Transcribe exactly the line that contains "Task: Click empty space right of メール label" and every line below it in the listing, through the last, and no other lines.

-- TASK INPUT --
══════
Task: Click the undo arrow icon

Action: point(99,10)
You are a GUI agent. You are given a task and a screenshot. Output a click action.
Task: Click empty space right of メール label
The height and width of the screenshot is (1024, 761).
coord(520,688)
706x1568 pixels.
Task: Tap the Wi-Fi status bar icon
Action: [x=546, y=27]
══════
-- PROBLEM SOLUTION --
Task: Click empty space right of メール label
The height and width of the screenshot is (1024, 761).
coord(520,688)
706x1568 pixels.
Task: Tap the Wi-Fi status bar icon
Action: [x=546, y=27]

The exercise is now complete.